Può nascere la domanda se è possibile all’uomo di oggi l’osservanza di insegnamenti tanto radicali.
La Parola di Dio ha in sé la risposta e ce la dona nella liturgia di oggi. Viene in aiuto alla nostra diffusa fragilità di pensiero che tende ad assolutizzare gli istinti, quasi che nei comportamenti umani non vi fosse spazio di libertà, di discernimento e di decisionalità, quasi che si dovesse affermare fatalisticamente l’inevitabilità di comportamenti di violenza e di possessività, quasi che si dovesse teorizzare una migliore realizzazione dell’individuo nel soddisfacimento di ogni istinto. Dice il Siracide: “Là dove vuoi, tendi la tua mano” (Prima lettura) , e san Paolo afferma la potenza effimera dei “dominatori di questo mondo” (Seconda lettura), che si possono identificare anche con le tante voci di persuasione occulta che fanno opinione, con l’insignificanza della saggezza ritenuta obsoleta e priva di bene vero. La qualità della vita non cresce attraverso la quantità, che, al contrario, porta il desiderio alla sfrenatezza e alla violenza, con la conseguenza di un cammino in discesa che fa essere costantemente insoddisfatti e senza senso sul piano psicologico, impoveriti e feriti su quello fisiologico – come è evidente nel dramma della droga e in quello della infertilità e della impotenza sessuale. L’umanità, perciò, appare sempre più povera.
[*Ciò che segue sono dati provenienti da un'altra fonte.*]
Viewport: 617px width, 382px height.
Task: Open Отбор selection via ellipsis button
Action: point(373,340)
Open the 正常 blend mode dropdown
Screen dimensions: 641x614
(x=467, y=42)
La fatica della interiorizzazione, di scelte e di comportamenti che sono radicati “nel cuore” prima che manifestati all’esterno, conduce alla libertà, alla creatività, all’abilità, come ammiriamo nel corpo bello di un acrobata o di una ballerina classica. Una fatica che introduce in spazi grandi di libertà perché ci si è dominati.
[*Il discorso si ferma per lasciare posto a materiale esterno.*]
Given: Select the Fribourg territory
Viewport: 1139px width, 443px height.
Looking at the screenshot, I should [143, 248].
La Parola di Dio, anche se non nel testo liturgico di oggi, dice con il profeta Ezechiele:
“Vi darò un cuore nuovo,
toglierò da voi il cuore di pietra e vi darò un cuore di carne”
(Ez.36,25)
È il dono che Dio fa di sé all’umanità, nelle nostre povere persone a cui è affidata la gioia e la responsabilità della Parola.